→ Work item:
Only the pictures are to be left out; please reproduce everything else in the data exactly.

→ Given entries:
[Start of Attachment]
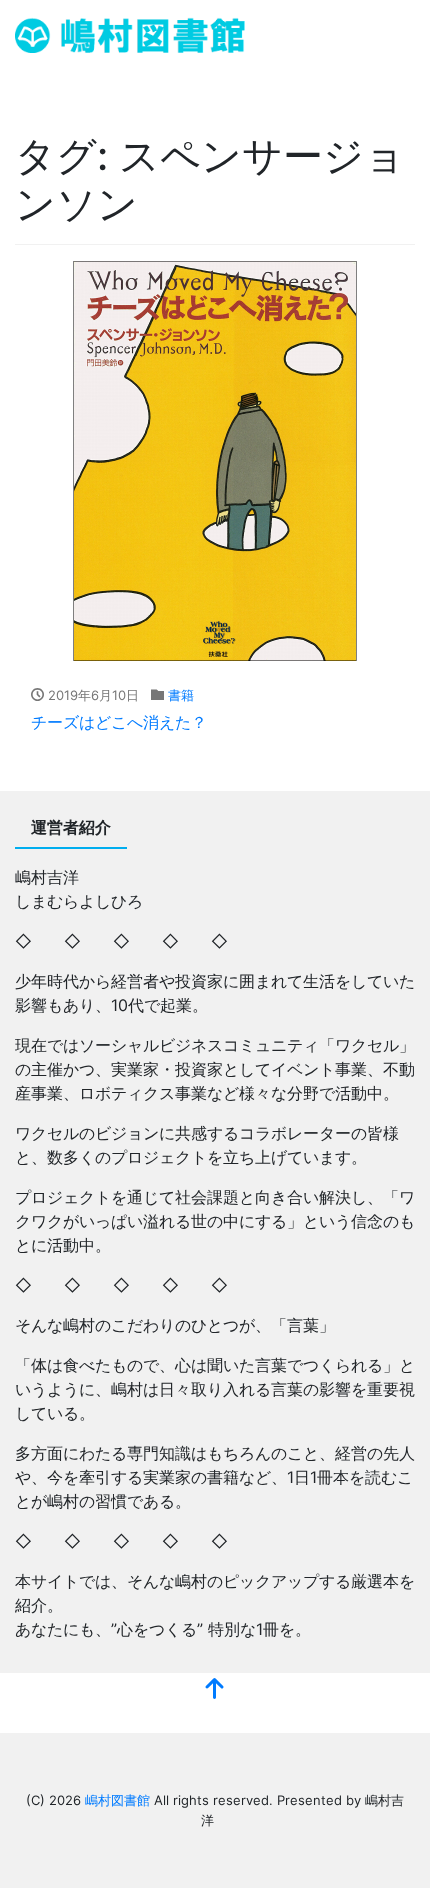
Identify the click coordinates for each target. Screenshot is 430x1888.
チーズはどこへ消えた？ (119, 722)
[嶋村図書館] (130, 33)
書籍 (181, 695)
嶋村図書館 (117, 1800)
[End of Attachment]
→ Reply:
Identify the click coordinates for each target. Screenshot is 430x1888.
チーズはどこへ消えた？ (119, 722)
[嶋村図書館] (130, 33)
書籍 (181, 695)
嶋村図書館 (117, 1800)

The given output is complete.